Blade steel is the most discussed — and misunderstood — aspect of knives. Marketing terms like “surgical stainless” obscure more than reveal. Real performance comes down to balancing four properties: edge retention, toughness, corrosion resistance, ease of sharpening.

Our Top Picks for This Category

We evaluated these options based on blade steel performance, ergonomics, build quality, and real-world usability. After extensive testing and comparison, here are the standouts.

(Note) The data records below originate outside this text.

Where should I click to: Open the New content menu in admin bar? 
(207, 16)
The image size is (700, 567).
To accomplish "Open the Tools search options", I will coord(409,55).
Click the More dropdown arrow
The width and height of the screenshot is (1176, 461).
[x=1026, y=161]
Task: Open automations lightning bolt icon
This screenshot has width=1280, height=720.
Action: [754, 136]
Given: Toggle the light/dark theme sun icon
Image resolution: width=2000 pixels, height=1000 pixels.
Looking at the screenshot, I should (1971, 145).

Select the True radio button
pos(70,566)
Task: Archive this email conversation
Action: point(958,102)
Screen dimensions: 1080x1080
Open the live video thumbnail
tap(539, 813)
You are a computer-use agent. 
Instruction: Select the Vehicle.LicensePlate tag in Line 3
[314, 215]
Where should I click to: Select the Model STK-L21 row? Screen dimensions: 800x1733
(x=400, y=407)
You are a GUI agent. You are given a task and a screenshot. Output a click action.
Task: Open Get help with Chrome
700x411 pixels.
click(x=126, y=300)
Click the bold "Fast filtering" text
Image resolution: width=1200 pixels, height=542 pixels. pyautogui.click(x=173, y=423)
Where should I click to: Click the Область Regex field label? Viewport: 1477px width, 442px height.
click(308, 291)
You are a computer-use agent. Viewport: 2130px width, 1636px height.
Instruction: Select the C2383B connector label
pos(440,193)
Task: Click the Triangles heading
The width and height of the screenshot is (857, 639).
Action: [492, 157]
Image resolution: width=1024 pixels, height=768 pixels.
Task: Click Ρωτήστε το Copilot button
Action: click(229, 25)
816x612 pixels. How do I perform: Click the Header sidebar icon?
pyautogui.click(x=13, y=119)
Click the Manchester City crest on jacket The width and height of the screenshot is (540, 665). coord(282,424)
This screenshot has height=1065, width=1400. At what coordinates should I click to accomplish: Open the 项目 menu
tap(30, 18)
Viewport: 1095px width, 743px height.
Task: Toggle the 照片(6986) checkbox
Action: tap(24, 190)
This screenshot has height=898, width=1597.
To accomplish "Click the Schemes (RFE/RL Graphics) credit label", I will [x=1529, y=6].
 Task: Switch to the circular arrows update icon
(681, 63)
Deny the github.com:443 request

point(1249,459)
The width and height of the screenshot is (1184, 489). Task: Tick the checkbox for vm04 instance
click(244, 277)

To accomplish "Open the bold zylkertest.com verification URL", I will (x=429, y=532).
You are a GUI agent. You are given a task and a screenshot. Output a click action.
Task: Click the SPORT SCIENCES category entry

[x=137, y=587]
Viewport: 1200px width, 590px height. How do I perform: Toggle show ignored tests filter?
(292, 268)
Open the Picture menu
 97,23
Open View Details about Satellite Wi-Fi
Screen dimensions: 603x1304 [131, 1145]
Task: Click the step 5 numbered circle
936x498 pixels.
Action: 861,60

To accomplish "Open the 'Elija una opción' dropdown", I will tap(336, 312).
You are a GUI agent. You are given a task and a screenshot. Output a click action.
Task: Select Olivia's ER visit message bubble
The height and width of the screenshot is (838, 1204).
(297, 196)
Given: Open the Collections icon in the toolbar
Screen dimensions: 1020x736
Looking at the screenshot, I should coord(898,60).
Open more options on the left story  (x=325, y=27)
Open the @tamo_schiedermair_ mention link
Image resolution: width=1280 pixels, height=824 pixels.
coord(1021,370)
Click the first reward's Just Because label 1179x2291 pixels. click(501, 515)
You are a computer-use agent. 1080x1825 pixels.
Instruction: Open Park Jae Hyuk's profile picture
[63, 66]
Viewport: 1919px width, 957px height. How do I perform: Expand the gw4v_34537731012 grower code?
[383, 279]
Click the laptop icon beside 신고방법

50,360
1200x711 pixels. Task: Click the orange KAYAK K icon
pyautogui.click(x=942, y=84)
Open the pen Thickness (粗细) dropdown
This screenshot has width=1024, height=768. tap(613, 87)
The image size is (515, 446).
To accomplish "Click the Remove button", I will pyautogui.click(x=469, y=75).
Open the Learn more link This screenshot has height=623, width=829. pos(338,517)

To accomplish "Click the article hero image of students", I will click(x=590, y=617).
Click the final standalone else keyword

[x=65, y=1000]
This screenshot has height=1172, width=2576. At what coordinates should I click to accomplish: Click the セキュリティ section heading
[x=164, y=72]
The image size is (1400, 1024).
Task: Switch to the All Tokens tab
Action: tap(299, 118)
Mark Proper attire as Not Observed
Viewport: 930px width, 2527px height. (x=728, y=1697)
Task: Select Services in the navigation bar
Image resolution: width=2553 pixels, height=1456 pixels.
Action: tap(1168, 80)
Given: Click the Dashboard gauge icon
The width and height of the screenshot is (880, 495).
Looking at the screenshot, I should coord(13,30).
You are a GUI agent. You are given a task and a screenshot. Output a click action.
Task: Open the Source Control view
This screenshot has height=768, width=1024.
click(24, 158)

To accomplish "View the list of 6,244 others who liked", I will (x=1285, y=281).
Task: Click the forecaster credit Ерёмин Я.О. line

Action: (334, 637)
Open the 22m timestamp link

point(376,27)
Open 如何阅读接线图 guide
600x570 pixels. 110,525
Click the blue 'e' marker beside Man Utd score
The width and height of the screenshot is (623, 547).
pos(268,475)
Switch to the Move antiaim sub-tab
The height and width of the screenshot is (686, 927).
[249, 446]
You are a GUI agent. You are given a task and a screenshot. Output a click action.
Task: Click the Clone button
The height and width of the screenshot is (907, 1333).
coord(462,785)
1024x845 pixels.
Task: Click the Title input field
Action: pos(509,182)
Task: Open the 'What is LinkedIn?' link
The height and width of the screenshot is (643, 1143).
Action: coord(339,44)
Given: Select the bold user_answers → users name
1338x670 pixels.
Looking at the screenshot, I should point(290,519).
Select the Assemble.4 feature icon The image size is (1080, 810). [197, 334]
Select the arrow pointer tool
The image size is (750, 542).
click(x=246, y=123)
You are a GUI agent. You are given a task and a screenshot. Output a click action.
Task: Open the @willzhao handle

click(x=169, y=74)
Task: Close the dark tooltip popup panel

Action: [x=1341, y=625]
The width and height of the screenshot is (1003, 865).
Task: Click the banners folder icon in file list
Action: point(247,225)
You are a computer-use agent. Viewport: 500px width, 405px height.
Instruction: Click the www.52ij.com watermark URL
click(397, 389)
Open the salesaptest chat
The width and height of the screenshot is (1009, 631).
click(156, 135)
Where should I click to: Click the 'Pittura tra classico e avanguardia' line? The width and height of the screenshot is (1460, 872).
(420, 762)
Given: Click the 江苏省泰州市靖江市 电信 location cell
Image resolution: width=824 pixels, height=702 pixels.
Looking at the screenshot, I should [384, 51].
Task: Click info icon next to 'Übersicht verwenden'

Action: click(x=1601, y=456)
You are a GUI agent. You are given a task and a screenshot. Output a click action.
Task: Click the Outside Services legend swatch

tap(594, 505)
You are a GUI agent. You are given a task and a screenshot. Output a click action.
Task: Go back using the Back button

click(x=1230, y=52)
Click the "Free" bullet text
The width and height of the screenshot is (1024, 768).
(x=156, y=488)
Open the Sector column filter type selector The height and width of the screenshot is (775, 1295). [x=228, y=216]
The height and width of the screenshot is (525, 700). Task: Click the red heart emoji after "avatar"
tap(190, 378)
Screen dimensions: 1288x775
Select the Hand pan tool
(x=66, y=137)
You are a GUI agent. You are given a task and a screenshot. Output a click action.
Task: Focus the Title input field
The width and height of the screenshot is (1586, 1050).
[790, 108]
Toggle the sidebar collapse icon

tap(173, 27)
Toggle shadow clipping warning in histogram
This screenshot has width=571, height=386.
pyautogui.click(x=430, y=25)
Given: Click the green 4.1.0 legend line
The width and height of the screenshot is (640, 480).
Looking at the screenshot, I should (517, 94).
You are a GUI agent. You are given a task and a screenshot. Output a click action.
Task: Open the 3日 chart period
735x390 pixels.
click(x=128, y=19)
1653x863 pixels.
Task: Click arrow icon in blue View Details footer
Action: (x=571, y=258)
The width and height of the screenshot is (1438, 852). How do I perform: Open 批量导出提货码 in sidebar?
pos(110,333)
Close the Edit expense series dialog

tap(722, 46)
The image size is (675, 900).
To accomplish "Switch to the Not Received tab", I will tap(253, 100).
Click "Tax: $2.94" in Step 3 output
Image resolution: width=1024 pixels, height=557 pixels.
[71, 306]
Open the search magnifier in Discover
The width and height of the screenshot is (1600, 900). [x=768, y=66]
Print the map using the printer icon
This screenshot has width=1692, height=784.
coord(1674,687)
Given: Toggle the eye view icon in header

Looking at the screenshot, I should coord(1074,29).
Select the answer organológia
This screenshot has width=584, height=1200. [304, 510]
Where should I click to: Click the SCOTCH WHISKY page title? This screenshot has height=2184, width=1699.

  • Chris Reeve Sebenza 31 — premium. S35VN — niobium-enhanced evolution of S30V. Finer grain structure improves toughness and ease of sharpening while maintaining good wear resistance.
  • Spyderco Para 3 LW — mid. CTS-BD1N — Carpenter”s nitrogen-enhanced stainless. Nitrogen improves corrosion resistance and edge retention. Good sharpenability at accessible price.
  • Morakniv Garberg — mid. Sandvik 14C28N Swedish stainless — refined with Kershaw. Nitrogen addition enables higher hardness with fine grain. Exceptional toughness for stainless.

Pros & Cons at a Glance

Chris Reeve Sebenza 31

  • ✅ Improved toughness over S30V
  • ✅ Easier to sharpen
  • ✅ Good wear resistance
  • ❌ Less edge retention than M390/20CV

Spyderco Para 3 LW

  • ✅ Good corrosion resistance
  • ✅ Easy to sharpen
  • ✅ Nitrogen-enhanced
  • ✅ Affordable
  • ❌ Lower edge retention than premium steels

Morakniv Garberg

  • ✅ Exceptional toughness for stainless
  • ✅ Easy to sharpen
  • ✅ Good corrosion resistance
  • ❌ Moderate edge retention
  • ❌ Lower wear resistance

Corrosion Resistance Rankings

Ease of sharpening is most underrated property. Premium steels (K390, S110V, Maxamet) need diamond/CBN abrasives and significant time — serious if you sharpen yourself. Simpler steels (AUS-8, 14C28N, 1095) sharpen quickly on basic stones. Best knife steel is one you can actually maintain. Easy-to-sharpen steels provide more real-world utility than extreme retention monsters.


Ease of Sharpening: The Forgotten Property

Toughness measures resistance to chipping and fracturing — whether your blade chips hitting a staple or rolls on ceramic. Low-alloy steels like 1095, AEB-L, and 14C28N offer best toughness. High-carbide steels sacrifice toughness for wear resistance — M390 chips more easily than 14C28N despite holding edge much longer. Consider your use case.


Our Recommendation

Steel selection comes down to balancing edge retention, toughness, corrosion resistance, and ease of sharpening for your needs. No “best” steel exists — only best for your use case. Modern powder metallurgy steels like MagnaCut come closest to having it all, but traditional steels remain excellent when properly heat treated.